Wonder tenses in his arms. His…what?
Malice nods. “Think, my wandering Wildflower. I was a master researcher even back then. I wasn’t afraid or disgusted by you…all right, maybe at first. But after? No. And why? Because I figured out who you were. Even then, I liked figuring out things.”
“That’s impossible. There’s no text remotely close to uncovering the true mythology.”
“I’m reincarnated,” he states blandly. “Love had a quick stint as a human, Andrew’s fallen down the rabbit hole of immortality, Anger rebooted his power, Merry survived a failed love-goddess birth, and Sorrow’s willingly humping Envy. Talk to me about impossible.
“Knowledge was my crack from the beginning. I got the gist, read between your lines, and had an obsession with the stars. I cobbled out enough to know you were harmless, somehow part of the sky yet real on earth. So it wasn’t your letters that did me in, Wildflower.

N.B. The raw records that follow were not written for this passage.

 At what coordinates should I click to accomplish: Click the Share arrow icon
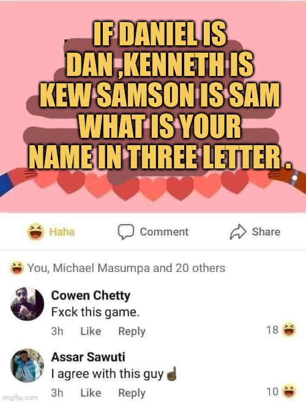click(238, 232)
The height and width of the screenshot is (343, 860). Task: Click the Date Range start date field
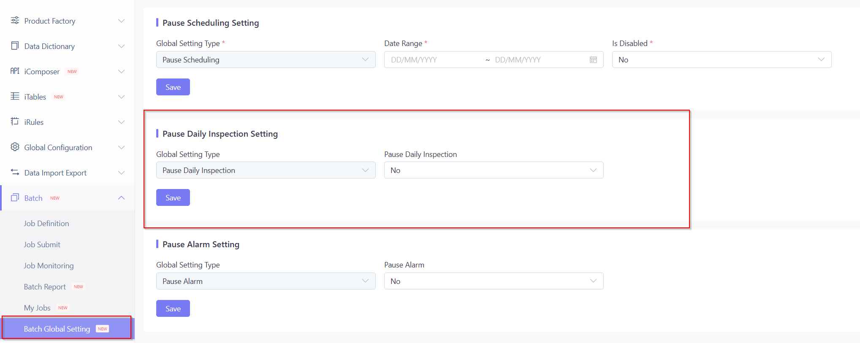click(x=435, y=60)
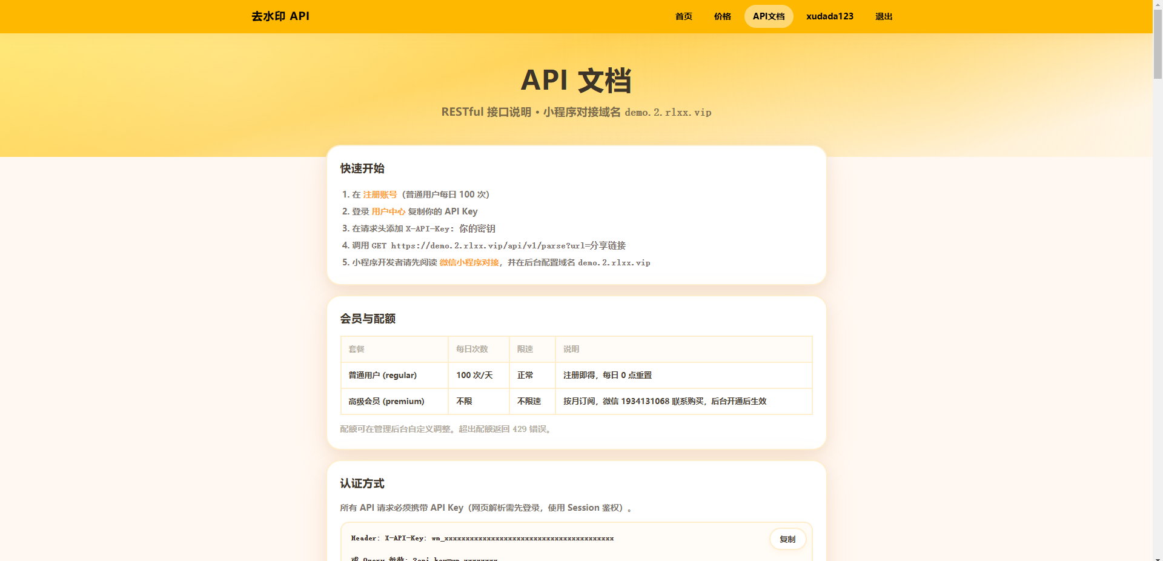The image size is (1163, 561).
Task: Follow the 注册账号 link
Action: 380,194
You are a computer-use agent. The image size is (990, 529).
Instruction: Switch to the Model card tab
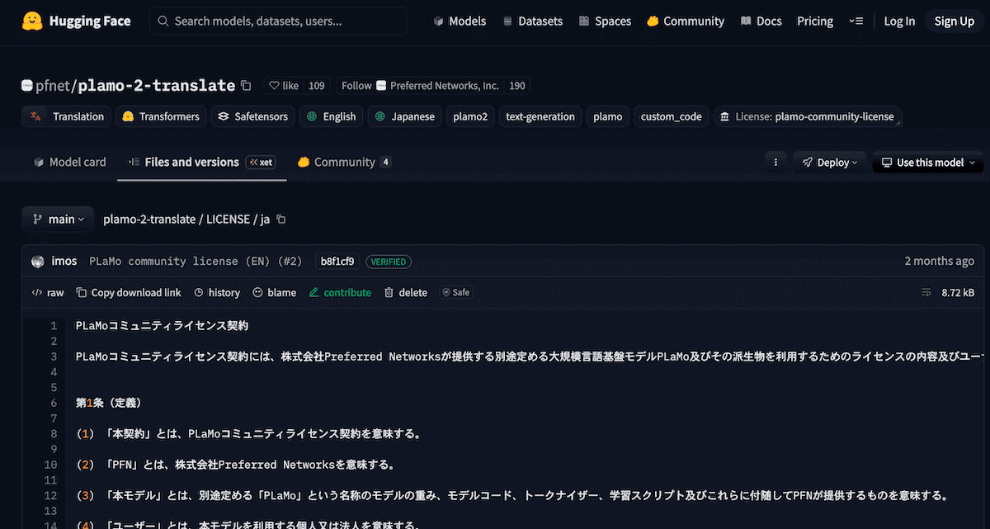(69, 162)
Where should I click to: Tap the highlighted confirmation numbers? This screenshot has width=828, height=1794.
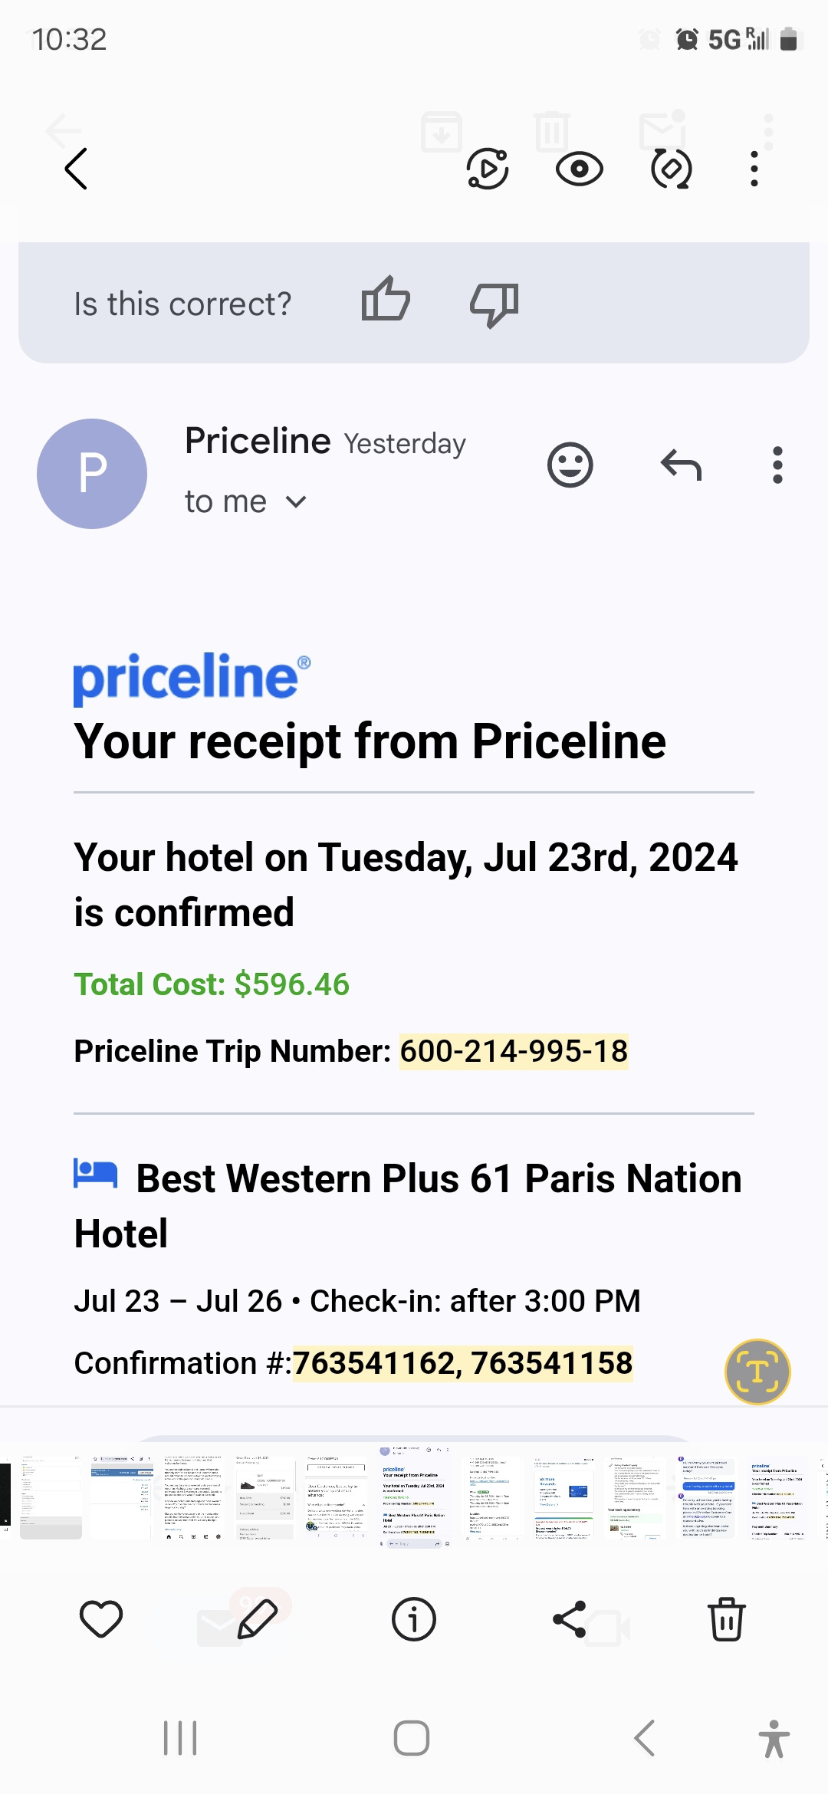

It was the letter I wrote back to you.”
He’d written to her?
All this time, she’d thought him repulsed and petrified by her antics. And while he may have been at the onset, his feelings had changed. In the end, he had wanted to know her, to contact her in return.
Malice holds her gaze.“Dear Wandering Star, it’s a pleasure to make your acquaintance. That is, it wasn’t a pleasure at first, but I get now that you’re real, and I’m not spooked anymore. Though I gotta say, it’s a damn shame that I can’t see you, the way you can see me. I’m figuring I can’t hear you, either, since I’ve been hollering but getting nothing back. Doesn’t seem fair. But stories always begin when things aren’t fair, don’t they?
“So what’s it like to be an invisible divine being? I mean, besides tedious like you said. Can you feel the wind? Can you hold a book in your hands?
“You mentioned loving to read, right? If you’ve been watching me for a while, I guess that means you’ve been tailing me in the library. I’ll tell you my favorite book, if you tell me yours first.
“Oh, and if you fill me in on this other realm you’re from. I’d sure like to know more. I like knowing things.
“I’ll take one guess that you’re immortal. I wouldn’t mind trying that out, living forever. Maybe the stars will align, and it’ll happen one day.
“Or maybe you can help me out with that.